EXERCISE BRIEF: Copy out all of the following items word for word, keeping every line the same.

DATASET ROWS:
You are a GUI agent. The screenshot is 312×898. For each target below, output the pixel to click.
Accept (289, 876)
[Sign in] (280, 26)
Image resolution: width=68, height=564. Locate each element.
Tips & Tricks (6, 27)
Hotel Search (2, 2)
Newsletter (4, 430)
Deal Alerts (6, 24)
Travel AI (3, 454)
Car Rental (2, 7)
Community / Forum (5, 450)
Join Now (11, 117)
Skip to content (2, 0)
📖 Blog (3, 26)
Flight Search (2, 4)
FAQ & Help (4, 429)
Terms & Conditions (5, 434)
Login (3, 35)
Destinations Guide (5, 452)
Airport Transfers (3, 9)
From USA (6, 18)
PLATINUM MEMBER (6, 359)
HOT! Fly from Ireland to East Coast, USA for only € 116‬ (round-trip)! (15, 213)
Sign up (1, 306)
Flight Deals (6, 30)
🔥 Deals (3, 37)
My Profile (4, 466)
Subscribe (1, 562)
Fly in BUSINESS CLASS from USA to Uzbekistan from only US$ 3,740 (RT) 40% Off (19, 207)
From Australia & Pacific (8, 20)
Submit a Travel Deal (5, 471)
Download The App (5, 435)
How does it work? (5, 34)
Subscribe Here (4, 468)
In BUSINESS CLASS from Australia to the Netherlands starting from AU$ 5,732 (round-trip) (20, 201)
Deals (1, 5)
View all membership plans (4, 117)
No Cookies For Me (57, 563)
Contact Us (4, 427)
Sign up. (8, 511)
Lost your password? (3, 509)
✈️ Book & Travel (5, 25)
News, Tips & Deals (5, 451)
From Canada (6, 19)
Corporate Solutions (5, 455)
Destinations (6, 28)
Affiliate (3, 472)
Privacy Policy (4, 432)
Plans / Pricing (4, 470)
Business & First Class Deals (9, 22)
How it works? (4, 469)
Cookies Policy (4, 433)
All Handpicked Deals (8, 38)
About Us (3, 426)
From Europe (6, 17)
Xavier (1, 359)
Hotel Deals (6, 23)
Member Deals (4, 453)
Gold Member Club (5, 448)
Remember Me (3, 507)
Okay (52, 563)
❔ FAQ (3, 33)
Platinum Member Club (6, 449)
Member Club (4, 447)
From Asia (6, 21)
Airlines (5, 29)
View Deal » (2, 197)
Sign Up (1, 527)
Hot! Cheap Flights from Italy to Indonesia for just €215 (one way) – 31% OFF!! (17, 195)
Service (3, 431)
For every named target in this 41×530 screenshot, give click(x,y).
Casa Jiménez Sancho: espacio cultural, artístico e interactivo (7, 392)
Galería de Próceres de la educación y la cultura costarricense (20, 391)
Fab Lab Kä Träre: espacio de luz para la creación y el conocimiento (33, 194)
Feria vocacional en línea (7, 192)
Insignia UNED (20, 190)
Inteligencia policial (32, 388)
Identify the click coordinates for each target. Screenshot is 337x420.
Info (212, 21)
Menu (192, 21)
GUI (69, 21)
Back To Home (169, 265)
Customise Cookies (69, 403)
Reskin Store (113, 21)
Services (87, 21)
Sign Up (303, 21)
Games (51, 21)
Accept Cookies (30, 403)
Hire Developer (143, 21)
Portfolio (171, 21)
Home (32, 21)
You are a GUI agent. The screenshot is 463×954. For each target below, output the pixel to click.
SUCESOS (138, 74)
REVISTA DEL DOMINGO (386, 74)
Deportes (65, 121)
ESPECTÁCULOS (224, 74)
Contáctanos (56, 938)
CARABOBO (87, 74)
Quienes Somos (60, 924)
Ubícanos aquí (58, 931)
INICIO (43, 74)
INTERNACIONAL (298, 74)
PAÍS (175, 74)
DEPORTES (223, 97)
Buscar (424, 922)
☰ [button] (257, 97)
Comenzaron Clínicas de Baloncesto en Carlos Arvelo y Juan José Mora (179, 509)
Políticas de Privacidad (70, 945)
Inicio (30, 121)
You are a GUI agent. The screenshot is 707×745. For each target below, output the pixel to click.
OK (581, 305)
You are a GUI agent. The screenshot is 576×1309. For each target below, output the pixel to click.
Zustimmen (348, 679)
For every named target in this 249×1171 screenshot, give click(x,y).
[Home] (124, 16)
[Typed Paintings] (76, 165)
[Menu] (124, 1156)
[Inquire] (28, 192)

OUTPUT FOR THIS TASK:
You are a GUI agent. The screenshot is 312×898. For each target below, output the pixel to click.
Accept (289, 876)
[Sign in] (280, 26)
Image resolution: width=68, height=564. Locate each element.
Tips & Tricks (6, 27)
Hotel Search (2, 2)
Newsletter (4, 430)
Deal Alerts (6, 24)
Travel AI (3, 454)
Car Rental (2, 7)
Community / Forum (5, 450)
Join Now (11, 117)
Skip to content (2, 0)
📖 Blog (3, 26)
Flight Search (2, 4)
FAQ & Help (4, 429)
Terms & Conditions (5, 434)
Login (3, 35)
Destinations Guide (5, 452)
Airport Transfers (3, 9)
From USA (6, 18)
PLATINUM MEMBER (6, 359)
HOT! Fly from Ireland to East Coast, USA for only € 116‬ (round-trip)! (15, 213)
Sign up (1, 306)
Flight Deals (6, 30)
🔥 Deals (3, 37)
My Profile (4, 466)
Subscribe (1, 562)
Fly in BUSINESS CLASS from USA to Uzbekistan from only US$ 3,740 (RT) 40% Off (19, 207)
From Australia & Pacific (8, 20)
Submit a Travel Deal (5, 471)
Download The App (5, 435)
How does it work? (5, 34)
Subscribe Here (4, 468)
In BUSINESS CLASS from Australia to the Netherlands starting from AU$ 5,732 (round-trip) (20, 201)
Deals (1, 5)
View all membership plans (4, 117)
No Cookies For Me (57, 563)
Contact Us (4, 427)
Sign up. (8, 511)
Lost your password? (3, 509)
✈️ Book & Travel (5, 25)
News, Tips & Deals (5, 451)
From Canada (6, 19)
Corporate Solutions (5, 455)
Destinations (6, 28)
Affiliate (3, 472)
Privacy Policy (4, 432)
Plans / Pricing (4, 470)
Business & First Class Deals (9, 22)
How it works? (4, 469)
Cookies Policy (4, 433)
All Handpicked Deals (8, 38)
About Us (3, 426)
From Europe (6, 17)
Xavier (1, 359)
Hotel Deals (6, 23)
Member Deals (4, 453)
Gold Member Club (5, 448)
Remember Me (3, 507)
Okay (52, 563)
❔ FAQ (3, 33)
Platinum Member Club (6, 449)
Member Club (4, 447)
From Asia (6, 21)
Airlines (5, 29)
View Deal » (2, 197)
Sign Up (1, 527)
Hot! Cheap Flights from Italy to Indonesia for just €215 (one way) – 31% OFF!! (17, 195)
Service (3, 431)
For every named target in this 41×530 screenshot, give click(x,y).
Casa Jiménez Sancho: espacio cultural, artístico e interactivo (7, 392)
Galería de Próceres de la educación y la cultura costarricense (20, 391)
Fab Lab Kä Träre: espacio de luz para la creación y el conocimiento (33, 194)
Feria vocacional en línea (7, 192)
Insignia UNED (20, 190)
Inteligencia policial (32, 388)
Identify the click coordinates for each target. Screenshot is 337x420.
Info (212, 21)
Menu (192, 21)
GUI (69, 21)
Back To Home (169, 265)
Customise Cookies (69, 403)
Reskin Store (113, 21)
Services (87, 21)
Sign Up (303, 21)
Games (51, 21)
Accept Cookies (30, 403)
Hire Developer (143, 21)
Portfolio (171, 21)
Home (32, 21)
You are a GUI agent. The screenshot is 463×954. For each target below, output the pixel to click.
SUCESOS (138, 74)
REVISTA DEL DOMINGO (386, 74)
Deportes (65, 121)
ESPECTÁCULOS (224, 74)
Contáctanos (56, 938)
CARABOBO (87, 74)
Quienes Somos (60, 924)
Ubícanos aquí (58, 931)
INICIO (43, 74)
INTERNACIONAL (298, 74)
PAÍS (175, 74)
DEPORTES (223, 97)
Buscar (424, 922)
☰ [button] (257, 97)
Comenzaron Clínicas de Baloncesto en Carlos Arvelo y Juan José Mora (179, 509)
Políticas de Privacidad (70, 945)
Inicio (30, 121)
You are a GUI agent. The screenshot is 707×745. For each target below, output the pixel to click.
OK (581, 305)
You are a GUI agent. The screenshot is 576×1309. For each target below, output the pixel to click.
Zustimmen (348, 679)
For every named target in this 249×1171 screenshot, give click(x,y).
[Home] (124, 16)
[Typed Paintings] (76, 165)
[Menu] (124, 1156)
[Inquire] (28, 192)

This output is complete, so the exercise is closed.